This is our time to act," Brownback said of North Korea.
UN condemns N Korean rights abuses The
United Nations Commission on Human Rights in Geneva
recently passed a strong resolution of censure, citing
North Korea's extensive and grave human-rights abuses
and calling for investigation by a UN rapporteur.
Activists say Washington should demonstrate its
concern for the human rights of the North Korean people,
without going to war.
Brownback is spearheading
the North Korean Human Rights Act in the Senate, which
has yet to begin deliberations on the proposed
legislation.
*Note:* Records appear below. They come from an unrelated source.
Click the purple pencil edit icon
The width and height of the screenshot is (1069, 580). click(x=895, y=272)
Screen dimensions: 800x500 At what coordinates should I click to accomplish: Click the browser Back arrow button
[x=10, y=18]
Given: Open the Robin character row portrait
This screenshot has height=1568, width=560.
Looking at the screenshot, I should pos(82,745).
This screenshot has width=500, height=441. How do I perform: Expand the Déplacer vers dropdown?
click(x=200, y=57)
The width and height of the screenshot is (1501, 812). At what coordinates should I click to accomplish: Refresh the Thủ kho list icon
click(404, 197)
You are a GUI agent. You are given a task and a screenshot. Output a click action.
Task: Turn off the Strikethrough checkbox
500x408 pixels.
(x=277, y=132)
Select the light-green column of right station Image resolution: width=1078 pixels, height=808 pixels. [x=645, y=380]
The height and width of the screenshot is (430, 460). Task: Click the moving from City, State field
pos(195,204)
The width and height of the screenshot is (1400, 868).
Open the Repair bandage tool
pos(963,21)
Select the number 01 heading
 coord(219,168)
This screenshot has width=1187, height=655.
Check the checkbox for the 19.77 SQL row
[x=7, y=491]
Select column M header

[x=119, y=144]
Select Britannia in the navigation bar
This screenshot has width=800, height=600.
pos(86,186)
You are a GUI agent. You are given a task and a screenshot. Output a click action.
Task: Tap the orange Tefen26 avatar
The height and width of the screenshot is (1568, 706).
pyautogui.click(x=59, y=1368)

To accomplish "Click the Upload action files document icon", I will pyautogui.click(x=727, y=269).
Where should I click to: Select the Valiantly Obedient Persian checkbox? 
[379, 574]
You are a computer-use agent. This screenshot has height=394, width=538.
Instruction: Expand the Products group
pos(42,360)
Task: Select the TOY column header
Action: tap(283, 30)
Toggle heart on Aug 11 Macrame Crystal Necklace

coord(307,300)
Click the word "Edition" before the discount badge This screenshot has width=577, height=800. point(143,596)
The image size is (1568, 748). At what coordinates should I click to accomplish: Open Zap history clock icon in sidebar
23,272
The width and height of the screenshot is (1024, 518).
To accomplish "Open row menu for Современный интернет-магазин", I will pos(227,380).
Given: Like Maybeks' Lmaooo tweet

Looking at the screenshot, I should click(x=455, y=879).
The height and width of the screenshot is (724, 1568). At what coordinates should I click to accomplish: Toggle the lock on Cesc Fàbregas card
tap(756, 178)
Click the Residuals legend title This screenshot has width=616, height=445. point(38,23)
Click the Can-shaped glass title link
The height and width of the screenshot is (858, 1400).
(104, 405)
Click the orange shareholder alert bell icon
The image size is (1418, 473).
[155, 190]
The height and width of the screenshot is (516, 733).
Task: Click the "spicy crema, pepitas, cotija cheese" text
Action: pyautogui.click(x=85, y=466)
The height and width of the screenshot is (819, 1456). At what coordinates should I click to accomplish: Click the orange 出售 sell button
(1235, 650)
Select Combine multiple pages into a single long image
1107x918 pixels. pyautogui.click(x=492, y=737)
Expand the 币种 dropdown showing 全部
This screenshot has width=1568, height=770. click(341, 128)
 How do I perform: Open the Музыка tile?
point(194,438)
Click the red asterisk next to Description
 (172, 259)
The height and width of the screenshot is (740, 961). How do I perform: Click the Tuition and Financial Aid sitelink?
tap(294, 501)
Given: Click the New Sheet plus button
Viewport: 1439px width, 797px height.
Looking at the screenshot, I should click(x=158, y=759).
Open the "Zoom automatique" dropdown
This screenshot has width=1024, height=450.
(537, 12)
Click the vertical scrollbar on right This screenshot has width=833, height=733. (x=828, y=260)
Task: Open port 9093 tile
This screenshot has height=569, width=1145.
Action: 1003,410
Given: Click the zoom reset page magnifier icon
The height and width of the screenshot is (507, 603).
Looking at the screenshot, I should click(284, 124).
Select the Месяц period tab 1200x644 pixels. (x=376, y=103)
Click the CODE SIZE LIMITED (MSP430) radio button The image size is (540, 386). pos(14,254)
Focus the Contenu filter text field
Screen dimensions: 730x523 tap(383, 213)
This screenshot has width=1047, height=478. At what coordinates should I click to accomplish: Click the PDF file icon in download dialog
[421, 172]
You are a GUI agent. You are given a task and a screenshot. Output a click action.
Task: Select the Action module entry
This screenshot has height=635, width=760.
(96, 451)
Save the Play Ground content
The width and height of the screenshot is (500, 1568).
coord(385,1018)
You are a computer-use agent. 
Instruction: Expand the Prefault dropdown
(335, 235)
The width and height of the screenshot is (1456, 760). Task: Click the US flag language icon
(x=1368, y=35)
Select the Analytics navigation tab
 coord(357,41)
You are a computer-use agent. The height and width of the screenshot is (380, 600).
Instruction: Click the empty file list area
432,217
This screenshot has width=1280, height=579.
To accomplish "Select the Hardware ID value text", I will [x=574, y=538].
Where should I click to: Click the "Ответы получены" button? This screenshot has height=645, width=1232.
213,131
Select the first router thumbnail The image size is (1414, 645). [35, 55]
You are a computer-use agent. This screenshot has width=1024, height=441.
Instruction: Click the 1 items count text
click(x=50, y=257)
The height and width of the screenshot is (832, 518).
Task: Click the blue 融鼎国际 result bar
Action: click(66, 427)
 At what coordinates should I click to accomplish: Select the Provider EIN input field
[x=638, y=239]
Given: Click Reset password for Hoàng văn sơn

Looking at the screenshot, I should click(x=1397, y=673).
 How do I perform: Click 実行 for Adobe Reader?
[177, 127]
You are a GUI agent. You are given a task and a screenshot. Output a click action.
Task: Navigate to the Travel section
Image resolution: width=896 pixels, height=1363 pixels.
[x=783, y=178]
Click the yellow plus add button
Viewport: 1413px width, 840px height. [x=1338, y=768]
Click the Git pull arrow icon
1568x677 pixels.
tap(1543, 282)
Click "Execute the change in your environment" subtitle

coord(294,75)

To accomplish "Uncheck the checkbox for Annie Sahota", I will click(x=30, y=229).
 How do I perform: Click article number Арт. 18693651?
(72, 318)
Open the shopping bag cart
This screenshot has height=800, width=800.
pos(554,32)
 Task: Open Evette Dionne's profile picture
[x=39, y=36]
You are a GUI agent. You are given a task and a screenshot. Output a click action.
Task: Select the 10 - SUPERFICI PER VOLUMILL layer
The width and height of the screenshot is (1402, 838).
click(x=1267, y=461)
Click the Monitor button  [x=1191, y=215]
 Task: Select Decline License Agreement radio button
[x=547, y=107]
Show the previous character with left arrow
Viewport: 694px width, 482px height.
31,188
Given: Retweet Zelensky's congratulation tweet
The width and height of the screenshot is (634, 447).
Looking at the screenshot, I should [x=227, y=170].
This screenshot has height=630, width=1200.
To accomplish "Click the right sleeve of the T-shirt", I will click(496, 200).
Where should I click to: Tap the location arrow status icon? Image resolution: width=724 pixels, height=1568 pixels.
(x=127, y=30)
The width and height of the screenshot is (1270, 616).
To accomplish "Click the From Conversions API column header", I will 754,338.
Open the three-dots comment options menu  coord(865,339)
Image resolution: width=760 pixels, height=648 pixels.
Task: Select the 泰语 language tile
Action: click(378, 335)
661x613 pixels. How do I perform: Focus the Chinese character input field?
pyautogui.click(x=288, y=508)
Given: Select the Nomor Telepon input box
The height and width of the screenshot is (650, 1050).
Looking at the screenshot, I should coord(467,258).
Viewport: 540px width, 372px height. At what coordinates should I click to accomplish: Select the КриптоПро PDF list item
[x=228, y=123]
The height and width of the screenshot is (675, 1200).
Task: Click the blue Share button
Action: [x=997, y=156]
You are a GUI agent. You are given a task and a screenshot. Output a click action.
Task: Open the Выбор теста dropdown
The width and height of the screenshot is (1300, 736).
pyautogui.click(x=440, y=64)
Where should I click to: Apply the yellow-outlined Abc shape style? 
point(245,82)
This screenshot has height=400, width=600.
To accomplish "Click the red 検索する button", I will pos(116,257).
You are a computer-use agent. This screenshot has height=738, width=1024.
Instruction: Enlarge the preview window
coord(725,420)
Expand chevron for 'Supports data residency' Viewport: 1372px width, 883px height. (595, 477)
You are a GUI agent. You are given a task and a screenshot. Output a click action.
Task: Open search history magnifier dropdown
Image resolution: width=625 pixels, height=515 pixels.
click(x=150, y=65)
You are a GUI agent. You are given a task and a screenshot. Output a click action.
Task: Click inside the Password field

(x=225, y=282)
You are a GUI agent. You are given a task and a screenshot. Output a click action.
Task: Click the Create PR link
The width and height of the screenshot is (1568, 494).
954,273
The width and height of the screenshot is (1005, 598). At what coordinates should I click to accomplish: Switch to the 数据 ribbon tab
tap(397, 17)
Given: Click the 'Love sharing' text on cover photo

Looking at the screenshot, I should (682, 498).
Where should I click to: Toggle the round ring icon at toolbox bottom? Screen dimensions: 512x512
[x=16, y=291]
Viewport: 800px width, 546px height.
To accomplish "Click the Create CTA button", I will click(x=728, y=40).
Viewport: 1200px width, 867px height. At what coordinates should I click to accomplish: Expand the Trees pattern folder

A sister bill in the House of
Representatives has been amended and recommended for
passage by the House International Relations Committee
and is now being examined by the House Judiciary
Committee, which must also approve or make further
amendments before the bill moves on to a full House
vote. The bill must also pass the Senate, and then any
differences between the House and Senate versions must
be reconciled before it goes on to the president to be
signed into law. The proposed legislation can be read here (PDF file).
If
passed, the North Korean Human Rights Act would express
a "sense of Congress" that human-rights issues must be a
"key concern" in US dealings with North Korea, and would
require all economic assistance to North Korea to attach
human-rights conditions, ie, no aid without concrete
demonstrations that human rights are improving. It would
call for increased pressure on the United Nations High
Commissioner for Refugees (UNHCR) to demand access to
North Korean refugees in China, and it would call for
heightened diplomatic pressure on China to halt its
policy of catching and repatriating North Korean
refugees.
The act would also allocate funding to
assist non-governmental humanitarian organizations
working surreptitiously in China as part of the perilous
"underground railroad" for North Korean refugees. It
would fund increased radio broadcasts into North Korea
and the smuggling into North Korea of radios capable of
receiving them. Finally, the North Korea Human Rights
Act would enable substantial numbers of North Korean
refugees to apply for and receive asylum in the US.
Staffers working on Capitol Hill say there are
concerns over issues of immigration and "homeland
security": how would North Korean refugees be
effectively screened to prevent spies from getting in?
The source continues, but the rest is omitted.